Public Figure is an annual commission by the Antwerp Public Art Collection (Kunst in de Stad), inviting artists to make a new public sculpture that is presented in the Stadspark. Prompted by the question “Who or what do we put on a pedestal today?”.
Artist Iván Argote (1983, Colombia, lives and works in Paris) presents “Antipodo" a new bronze sculpture depicting a human figure, but something about their stance is atypical. By placing the feet of the figure in the opposite direction, Argote references pre-modern ideas about the appearance of people living “on the other side of the earth”.
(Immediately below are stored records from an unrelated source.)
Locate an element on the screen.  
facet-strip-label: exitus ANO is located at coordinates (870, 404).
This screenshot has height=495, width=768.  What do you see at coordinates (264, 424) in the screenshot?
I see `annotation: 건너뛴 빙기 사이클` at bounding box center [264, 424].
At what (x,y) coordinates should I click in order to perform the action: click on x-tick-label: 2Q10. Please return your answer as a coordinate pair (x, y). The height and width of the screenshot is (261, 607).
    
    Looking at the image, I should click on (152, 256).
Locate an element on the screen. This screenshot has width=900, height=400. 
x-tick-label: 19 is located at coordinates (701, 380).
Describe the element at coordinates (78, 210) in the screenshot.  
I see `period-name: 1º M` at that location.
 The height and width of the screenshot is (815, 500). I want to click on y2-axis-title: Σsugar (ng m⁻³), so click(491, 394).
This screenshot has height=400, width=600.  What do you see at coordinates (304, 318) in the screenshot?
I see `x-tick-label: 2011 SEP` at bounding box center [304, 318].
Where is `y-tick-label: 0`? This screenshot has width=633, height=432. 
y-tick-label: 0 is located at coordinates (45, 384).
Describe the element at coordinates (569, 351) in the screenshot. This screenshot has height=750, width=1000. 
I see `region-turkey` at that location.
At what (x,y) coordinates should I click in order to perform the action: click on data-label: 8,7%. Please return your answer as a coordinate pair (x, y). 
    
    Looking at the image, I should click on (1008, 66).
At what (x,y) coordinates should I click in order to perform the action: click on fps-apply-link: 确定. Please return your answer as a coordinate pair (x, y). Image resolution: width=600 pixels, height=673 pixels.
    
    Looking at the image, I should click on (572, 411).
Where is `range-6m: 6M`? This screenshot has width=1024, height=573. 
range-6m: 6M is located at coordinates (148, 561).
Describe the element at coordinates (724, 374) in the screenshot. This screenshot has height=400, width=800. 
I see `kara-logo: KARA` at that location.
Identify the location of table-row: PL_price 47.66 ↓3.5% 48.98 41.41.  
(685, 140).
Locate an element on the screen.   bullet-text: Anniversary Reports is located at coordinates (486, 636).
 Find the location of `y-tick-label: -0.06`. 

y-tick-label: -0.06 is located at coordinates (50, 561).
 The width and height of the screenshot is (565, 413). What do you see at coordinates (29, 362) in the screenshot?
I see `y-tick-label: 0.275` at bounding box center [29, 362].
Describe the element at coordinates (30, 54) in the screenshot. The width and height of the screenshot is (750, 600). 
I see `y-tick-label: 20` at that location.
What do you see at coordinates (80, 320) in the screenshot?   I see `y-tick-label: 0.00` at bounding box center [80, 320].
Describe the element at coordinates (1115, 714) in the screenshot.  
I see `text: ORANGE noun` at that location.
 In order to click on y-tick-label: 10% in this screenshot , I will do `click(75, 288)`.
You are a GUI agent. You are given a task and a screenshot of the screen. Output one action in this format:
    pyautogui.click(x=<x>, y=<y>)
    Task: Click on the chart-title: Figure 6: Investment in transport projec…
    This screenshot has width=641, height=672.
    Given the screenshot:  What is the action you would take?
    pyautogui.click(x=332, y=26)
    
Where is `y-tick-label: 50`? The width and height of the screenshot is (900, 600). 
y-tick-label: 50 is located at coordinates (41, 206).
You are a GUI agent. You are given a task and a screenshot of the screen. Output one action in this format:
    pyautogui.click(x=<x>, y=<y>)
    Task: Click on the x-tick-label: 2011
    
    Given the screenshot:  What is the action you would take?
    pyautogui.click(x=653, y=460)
Often depicted as semi-monstrous, these figures reflected a certain apprehension towards the idea of the “other". The word antipode (anti - opposite, pode - feet) emerged in the ancient Greek to designate a territory on the other side of the world, during the middle ages the sense of the word was interpreted as "with feet opposite". Curiously these characters with inverted feet also appear in pre-Columbian mythologies, like the “Curupira", a forest guardian in Brazil.
Argote’s figure, gender ambiguous and sculpted out of clay, walks graciousluy forward (or backwards?), in or out of the pedestal, with a sort of pride and calm joy. At the end of the day we are all antipodes of each other, we walk the city, the Stadspark and our lives in multiple ways, having in common our togetherness on this planet.